What else can people do to help, beyond donate?
"Spread the word and educate yourself. There are petitions around asking MPs to support early intervention for eating disorders, increase eating disorder training for medical students and junior doctors, and extend the current waiting time targets that exist for CAMHS.
“You can get put through CAMHS (child and adolescent mental health services) until you're 19 and the support system going through them is much faster, but all the adults who still have eating disorders fall by the wayside and treatment options are much slower. Half the battle with these issues is speed. The quicker they're found and the right treatment is put in place, the quicker the recovery usually is because it's routine. If you've been a certain way for years and years, it’s going to be a longer battle to undo all those behaviours and counteract the illness.

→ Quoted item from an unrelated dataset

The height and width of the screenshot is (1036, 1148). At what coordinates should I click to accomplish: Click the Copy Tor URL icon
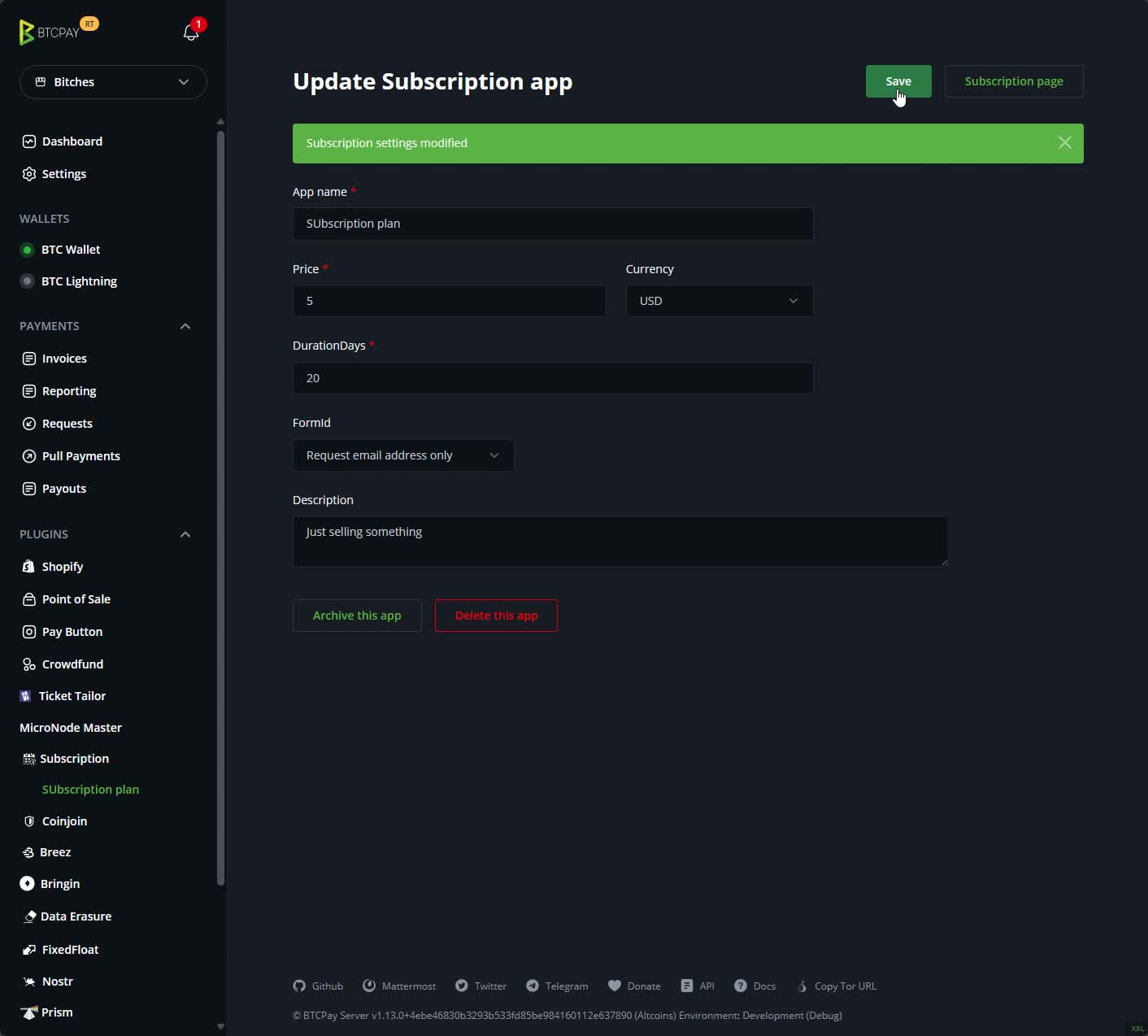click(802, 986)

"Over the past two years, there has been more talk about eating disorders and mental health in schools which is good but I think it's still that very narrow conversation around anorexia. There's still a long way to go."
And why is self-care so important?
"In regards to eating disorders, the whole thing in your head is about self-punishment and the idea that you don’t deserve to look after yourself. You don’t deserve nice things. I’d say that carries through, even now. I’m recovered and I struggle. It’s that self-deprecating feeling that you're not good enough, you don’t deserve that. Self-care is about challenging that. People with eating disorders deserve to pamper and look after themselves. People with mental health issues deserve to pamper and look after themselves. Everybody deserves to look after themselves, even if it’s just taking an hour out for themselves. It sounds daft because its something so small but it does have such a big impact on your well-being."
Can you see this being the start of something you do more of?
"100%. Start small and grow bigger. I want it to be somewhere where everyone can come and get involved. You're nervous before you put anything out but with me having such a personal tie to it, I’m even more precious about it. I want people to get behind it but I don’t want to seem like I’m banging on. It’s hard to get that balance. People have been really backed it though.
"People seem really excited about the sessions, saying 'I haven’t seen anything like this before'. It’s another reason why we wanted to do it, maybe this will start a potential wave of bands throwing some sort of self-care sessions or looking out for their fans, I think that'd be such a positive thing. If one of my favourite bands did that, I’d be there."